I heard about the agony of the decision-making process from some of them in e-mail messages asking for advice or as I traveled the country in recent weeks to speak at high schools about the admissions process and how to succeed as an undergraduate. A few described their financial situation in detail, while others talked about their “middle-class backgrounds,” with jobs as school teachers, firefighters, or supermarket managers. As personal financial columnist Ron Lieber wrote recently about middle-class families—and their angst in paying for college—“nobody sympathizes with them much, and they do not ask for you to do so” given the difficulties that low-income families have in paying for college.
Indeed, much attention has been given recently to the struggles of low-income students. Research shows that as family income rises so do the chances of not only going to college but also completing a degree. But as college prices continue to rise faster than the income levels of many Americans, it begs the question: what happens to those families just on the other side of the low-income cutoff for many financial aid programs?
The proxy often used for the enrollment of low-income students is the percentage of students eligible for the federal Pell Grant. The income ceiling for Pell Grants is not a fixed number, however, as a student’s eligibility depends on household size and other factors. In general, Pell Grants go to families making less than $50,000. The dollar amount of the Pell Grant is also not fixed, as students receive varying amounts up to the annual maximum — $5,920 for the 2017-18 school year.

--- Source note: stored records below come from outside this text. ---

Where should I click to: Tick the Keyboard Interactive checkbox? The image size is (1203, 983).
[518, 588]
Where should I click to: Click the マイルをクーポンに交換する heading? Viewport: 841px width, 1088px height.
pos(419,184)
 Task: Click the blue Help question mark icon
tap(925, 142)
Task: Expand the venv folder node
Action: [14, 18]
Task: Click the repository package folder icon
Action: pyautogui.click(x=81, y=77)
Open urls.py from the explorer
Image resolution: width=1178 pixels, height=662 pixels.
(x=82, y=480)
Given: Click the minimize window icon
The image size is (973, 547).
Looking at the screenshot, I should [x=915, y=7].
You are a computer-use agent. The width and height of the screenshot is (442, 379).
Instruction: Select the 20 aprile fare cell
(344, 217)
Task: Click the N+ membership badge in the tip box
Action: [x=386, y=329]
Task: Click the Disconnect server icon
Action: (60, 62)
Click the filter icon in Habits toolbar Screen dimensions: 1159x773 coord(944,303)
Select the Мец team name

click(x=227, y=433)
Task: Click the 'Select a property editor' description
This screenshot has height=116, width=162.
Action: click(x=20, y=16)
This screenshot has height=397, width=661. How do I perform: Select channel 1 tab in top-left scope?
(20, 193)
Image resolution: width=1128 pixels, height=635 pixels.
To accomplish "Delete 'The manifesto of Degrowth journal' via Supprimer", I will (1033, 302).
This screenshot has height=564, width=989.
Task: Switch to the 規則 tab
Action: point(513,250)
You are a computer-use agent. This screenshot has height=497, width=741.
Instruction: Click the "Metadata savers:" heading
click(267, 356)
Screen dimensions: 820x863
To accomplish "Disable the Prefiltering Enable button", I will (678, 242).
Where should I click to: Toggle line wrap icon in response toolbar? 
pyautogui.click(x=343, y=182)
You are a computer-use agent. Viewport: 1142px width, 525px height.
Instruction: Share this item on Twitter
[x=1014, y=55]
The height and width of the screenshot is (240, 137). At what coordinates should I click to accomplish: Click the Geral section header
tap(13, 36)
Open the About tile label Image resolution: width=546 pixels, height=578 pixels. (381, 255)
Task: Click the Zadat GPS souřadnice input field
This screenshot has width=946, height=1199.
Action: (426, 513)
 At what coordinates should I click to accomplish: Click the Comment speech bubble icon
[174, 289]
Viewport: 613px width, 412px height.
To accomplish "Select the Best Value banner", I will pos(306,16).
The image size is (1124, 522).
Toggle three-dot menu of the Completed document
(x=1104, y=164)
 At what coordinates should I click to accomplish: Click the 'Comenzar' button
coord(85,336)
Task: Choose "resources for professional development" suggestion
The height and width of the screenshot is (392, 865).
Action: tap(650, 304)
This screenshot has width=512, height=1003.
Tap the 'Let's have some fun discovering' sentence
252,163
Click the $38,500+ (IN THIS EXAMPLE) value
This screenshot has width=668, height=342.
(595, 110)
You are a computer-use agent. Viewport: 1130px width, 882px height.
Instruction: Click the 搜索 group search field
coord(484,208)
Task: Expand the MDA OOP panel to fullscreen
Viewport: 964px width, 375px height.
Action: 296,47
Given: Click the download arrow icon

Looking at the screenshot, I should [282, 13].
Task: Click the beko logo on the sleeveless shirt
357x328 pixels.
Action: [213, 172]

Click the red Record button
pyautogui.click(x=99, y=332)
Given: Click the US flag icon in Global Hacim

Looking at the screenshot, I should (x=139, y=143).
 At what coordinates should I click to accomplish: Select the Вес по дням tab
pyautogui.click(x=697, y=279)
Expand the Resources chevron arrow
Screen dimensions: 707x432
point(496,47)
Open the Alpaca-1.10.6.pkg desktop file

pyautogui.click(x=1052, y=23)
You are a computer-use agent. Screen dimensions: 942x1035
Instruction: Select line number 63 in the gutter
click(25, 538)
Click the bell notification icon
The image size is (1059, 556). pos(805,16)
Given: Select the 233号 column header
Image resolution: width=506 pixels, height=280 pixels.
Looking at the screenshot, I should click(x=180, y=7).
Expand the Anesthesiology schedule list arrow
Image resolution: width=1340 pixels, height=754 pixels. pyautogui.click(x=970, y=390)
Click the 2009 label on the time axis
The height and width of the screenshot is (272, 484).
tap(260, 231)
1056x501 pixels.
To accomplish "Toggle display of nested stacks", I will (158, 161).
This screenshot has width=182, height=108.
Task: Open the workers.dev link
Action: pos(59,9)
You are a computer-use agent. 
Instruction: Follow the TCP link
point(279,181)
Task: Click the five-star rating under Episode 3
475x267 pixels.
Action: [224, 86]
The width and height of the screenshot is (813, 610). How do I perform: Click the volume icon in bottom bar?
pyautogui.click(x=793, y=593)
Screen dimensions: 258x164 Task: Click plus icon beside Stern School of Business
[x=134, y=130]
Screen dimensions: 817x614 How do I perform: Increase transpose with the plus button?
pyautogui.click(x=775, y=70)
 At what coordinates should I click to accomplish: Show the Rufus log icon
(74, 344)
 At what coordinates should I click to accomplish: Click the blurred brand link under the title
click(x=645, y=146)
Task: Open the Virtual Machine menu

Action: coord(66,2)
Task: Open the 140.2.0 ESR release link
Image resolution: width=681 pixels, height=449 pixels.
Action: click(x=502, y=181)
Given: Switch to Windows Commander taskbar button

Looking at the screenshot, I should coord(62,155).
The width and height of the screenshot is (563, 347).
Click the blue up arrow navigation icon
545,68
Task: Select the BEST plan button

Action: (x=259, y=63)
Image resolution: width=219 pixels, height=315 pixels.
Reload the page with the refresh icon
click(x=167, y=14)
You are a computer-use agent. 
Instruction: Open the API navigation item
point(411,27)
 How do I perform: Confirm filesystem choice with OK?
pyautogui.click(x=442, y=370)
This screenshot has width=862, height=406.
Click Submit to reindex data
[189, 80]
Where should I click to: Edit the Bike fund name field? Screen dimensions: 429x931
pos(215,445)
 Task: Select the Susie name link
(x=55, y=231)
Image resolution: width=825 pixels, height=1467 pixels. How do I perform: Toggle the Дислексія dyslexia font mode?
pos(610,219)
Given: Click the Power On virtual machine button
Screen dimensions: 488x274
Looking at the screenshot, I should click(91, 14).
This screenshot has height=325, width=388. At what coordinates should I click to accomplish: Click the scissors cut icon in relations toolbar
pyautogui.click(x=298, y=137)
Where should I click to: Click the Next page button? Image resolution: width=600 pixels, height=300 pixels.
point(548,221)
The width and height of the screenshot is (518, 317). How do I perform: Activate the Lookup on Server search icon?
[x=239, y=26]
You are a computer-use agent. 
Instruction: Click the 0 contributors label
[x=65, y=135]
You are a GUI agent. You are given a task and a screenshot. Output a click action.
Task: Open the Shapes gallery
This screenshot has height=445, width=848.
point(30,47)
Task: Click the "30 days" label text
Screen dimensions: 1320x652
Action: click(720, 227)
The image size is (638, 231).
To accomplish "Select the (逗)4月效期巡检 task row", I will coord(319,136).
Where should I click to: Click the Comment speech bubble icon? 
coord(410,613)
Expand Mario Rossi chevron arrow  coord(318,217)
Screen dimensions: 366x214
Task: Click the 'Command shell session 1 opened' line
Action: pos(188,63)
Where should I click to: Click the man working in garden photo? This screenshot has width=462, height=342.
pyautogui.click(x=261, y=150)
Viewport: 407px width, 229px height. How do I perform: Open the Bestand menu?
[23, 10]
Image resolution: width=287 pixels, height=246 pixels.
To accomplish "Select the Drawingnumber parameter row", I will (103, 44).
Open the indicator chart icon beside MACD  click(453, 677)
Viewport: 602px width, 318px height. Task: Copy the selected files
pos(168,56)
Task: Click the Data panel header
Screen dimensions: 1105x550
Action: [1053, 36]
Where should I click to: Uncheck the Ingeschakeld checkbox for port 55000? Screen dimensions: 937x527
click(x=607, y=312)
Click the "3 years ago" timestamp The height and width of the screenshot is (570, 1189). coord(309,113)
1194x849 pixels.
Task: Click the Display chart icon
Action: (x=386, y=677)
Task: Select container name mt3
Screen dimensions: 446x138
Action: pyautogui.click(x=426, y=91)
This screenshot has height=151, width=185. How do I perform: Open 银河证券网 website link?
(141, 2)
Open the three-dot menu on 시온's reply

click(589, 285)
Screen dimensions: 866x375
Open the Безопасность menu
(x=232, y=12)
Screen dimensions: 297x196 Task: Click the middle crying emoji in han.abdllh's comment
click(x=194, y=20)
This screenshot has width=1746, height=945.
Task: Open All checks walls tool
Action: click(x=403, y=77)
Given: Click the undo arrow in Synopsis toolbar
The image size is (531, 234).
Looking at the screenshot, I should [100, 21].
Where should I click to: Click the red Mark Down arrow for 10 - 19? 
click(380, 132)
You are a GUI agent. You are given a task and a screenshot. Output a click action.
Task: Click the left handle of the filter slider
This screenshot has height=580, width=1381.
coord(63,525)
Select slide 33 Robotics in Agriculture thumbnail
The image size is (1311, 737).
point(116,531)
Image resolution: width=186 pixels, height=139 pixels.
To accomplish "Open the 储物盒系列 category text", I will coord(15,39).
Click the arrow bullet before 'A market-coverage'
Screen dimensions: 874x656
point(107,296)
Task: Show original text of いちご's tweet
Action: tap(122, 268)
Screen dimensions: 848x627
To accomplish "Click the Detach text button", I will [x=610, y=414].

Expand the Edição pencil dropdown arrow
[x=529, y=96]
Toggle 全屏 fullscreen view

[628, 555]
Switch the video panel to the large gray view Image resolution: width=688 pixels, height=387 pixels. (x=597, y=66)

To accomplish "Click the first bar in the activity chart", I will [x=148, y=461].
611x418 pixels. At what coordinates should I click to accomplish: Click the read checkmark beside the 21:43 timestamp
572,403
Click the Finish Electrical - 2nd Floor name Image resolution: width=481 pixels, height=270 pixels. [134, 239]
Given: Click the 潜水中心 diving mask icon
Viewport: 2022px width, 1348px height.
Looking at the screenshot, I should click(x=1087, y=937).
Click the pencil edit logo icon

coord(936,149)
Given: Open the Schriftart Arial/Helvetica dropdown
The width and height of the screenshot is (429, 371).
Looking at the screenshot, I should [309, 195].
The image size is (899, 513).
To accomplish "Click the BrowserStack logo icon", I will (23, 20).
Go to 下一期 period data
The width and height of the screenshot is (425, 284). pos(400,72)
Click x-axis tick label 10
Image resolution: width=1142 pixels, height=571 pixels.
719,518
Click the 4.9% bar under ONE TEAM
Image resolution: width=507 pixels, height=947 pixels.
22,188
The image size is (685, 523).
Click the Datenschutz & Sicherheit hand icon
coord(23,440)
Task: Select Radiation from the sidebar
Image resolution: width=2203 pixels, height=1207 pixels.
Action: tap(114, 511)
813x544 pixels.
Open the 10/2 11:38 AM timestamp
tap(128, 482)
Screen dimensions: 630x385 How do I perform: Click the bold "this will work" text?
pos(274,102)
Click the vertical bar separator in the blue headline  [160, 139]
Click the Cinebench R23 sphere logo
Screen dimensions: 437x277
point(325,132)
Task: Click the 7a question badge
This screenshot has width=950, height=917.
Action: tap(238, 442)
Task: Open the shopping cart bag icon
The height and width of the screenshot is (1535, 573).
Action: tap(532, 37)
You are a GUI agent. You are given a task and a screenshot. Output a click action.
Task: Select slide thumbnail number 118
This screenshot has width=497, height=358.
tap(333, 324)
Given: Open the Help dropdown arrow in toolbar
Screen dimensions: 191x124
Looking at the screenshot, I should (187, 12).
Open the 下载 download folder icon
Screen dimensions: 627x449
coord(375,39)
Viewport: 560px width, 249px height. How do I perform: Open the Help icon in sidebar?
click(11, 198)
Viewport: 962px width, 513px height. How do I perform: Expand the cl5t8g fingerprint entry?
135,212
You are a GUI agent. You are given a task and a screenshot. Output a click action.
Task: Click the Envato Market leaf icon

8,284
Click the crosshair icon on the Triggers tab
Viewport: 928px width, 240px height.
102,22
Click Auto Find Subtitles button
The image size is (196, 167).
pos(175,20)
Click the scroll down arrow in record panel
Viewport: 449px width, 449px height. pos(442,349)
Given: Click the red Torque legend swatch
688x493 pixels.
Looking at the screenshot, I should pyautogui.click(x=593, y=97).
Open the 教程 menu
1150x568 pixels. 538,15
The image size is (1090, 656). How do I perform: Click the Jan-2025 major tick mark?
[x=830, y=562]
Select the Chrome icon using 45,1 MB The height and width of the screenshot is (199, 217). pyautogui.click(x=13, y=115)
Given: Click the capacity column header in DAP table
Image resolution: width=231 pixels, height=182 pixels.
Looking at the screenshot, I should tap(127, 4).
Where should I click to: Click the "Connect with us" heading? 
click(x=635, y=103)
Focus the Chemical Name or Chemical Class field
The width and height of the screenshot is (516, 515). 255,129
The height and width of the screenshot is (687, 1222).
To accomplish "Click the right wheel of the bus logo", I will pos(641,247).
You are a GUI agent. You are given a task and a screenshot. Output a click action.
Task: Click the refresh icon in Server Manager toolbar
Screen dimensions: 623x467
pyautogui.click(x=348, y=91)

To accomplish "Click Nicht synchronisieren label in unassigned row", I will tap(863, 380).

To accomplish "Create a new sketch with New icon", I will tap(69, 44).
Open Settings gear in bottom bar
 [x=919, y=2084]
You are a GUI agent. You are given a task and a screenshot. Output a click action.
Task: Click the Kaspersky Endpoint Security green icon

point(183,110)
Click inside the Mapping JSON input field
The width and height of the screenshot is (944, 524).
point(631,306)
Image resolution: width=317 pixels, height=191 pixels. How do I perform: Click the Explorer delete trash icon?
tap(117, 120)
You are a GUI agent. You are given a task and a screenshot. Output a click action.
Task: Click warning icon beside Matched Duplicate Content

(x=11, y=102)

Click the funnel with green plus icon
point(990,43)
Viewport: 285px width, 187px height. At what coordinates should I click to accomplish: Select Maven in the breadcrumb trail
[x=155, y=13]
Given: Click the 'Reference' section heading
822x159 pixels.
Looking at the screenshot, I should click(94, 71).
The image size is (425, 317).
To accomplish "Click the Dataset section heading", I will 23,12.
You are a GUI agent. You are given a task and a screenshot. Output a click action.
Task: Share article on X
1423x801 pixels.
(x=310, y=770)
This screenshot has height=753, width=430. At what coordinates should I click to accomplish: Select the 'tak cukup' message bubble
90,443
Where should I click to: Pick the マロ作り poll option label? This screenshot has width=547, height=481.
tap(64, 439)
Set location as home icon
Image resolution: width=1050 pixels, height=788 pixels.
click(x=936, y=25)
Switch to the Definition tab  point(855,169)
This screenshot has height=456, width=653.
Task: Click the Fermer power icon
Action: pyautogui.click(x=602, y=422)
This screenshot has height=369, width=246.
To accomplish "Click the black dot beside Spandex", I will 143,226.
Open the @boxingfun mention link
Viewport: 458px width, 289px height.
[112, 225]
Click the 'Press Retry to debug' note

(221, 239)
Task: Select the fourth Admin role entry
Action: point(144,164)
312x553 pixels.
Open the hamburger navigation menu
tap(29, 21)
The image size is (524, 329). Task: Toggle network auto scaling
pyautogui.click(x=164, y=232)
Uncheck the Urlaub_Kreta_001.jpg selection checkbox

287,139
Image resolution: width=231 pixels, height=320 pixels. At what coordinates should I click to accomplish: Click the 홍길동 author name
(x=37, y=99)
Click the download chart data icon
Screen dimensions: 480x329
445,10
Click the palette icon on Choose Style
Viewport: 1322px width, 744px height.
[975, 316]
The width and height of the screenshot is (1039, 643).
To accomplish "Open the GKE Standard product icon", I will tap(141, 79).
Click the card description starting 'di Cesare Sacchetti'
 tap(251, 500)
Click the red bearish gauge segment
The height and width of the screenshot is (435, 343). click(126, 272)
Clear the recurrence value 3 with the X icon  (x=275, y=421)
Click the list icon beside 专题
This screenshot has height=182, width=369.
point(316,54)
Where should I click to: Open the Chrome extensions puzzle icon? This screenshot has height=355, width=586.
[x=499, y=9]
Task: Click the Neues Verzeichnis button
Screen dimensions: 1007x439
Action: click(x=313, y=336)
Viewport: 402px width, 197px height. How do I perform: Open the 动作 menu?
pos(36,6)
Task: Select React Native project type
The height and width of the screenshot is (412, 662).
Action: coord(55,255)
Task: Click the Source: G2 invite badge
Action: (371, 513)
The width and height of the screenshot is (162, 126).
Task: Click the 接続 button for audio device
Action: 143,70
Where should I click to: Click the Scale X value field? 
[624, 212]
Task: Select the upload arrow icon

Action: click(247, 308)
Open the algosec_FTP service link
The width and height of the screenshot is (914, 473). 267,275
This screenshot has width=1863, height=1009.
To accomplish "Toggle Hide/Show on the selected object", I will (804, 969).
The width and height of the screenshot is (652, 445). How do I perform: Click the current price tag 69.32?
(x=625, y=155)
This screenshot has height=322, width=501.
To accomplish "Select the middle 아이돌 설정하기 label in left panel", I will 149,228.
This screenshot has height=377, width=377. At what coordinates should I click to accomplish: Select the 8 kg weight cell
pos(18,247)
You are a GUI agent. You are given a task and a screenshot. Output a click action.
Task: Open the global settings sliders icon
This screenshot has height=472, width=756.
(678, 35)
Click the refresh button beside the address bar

The students and families I’ve heard from recently are in the income bands just above the Pell Grant cutoff, between $50,000 and $100,000. According to federal statistics, their amount of unmet need—the difference between what a college costs and what a student can afford to pay—is some $10,000 a year, nearly as much as the lowest-income families in the United States.
“They are getting squeezed on both ends because they barely miss Pell Grants and they are not the types of students getting grants from colleges themselves,” said Robert Kelchen, an assistant professor of higher education at Seton Hall University and an expert on student aid.
This trend has manifested itself on college campuses in the form of a socioeconomic “barbell”—with affluent students who can pay full price or close to it on one end and poor students who receive federal Pell Grants and max out their loan eligibility on the other end. Fewer students are in the middle, especially on the lower end of that middle just above the cutoff for Pell Grants.
For years, merit aid has helped colleges maintain the middle class on their campuses by giving institutions the flexibility to spread aid around to many students in the form of scholarships, while at the same time pulling in some tuition revenue from those students. But as tuition prices have climbed, colleges found they were discounting their tuition too much and their net tuition revenue—the amount of cash actually received from students or their outside aid—was flat or declining. So they moved their merit aid up the income scale in order to capture students, and more revenue, from higher-income families.
“We need to expand opportunity and aid policies for both Pell students and for middle-income students who are not Pell-eligible,” said Daniel R. Porterfield, president of Franklin & Marshall College, and a national leader on improving financial aid for low-income students.
A few years ago, F&M undertook an ambitious strategy to eliminate merit scholarships to better target its financial aid at needy students. F&M received plenty of national attention for the effort, but press coverage focused mostly on how the college was able to boost the percentage of freshmen on Pell Grants from 17 percent in 2012 to 19 percent in 2016.
What wasn’t mentioned as often was “how we also increased the number of students from middle-income families,” Porterfield told me. The proportion of freshmen at F&M from families earning between $50,000 and $90,000 increased from 9 percent in 2012 to 13 percent in 2016, while the percentage of freshmen from families making more than $150,000 fell 9 percent to about 40 percent of the incoming class.
Many college leaders, however, claim they can’t afford to dedicate the needed dollars to financial aid for both low-income and middle-income families. “It’s a false choice to claim they can’t invest in both,” Porterfield said.
The issue is that some colleges don’t want to pay for such investments by taking away aid from higher income students who enroll only because they are enticed with generous packages. For too many colleges, financial aid has become a recruitment and enrollment management tool rather than an affordability mechanism.
The problem with that approach is that pool of students at the lower and middle portions of the income scale are growing, while those at the top are shrinking. Median per capita income in the U.S. has basically flat lined since 2000, when adjusted for inflation. The typical American family makes slightly less than a typical family did 15 years ago. And while many products have become less expensive in that time, the price tag of three of the biggest expenditures made by middle-class families— housing, college tuition, and health care—have risen much faster than the rate of inflation.
If colleges don’t begin to also focus on middle-income families, they will end up with campuses bifurcated by income that don’t reflect the economic diversity of the United States.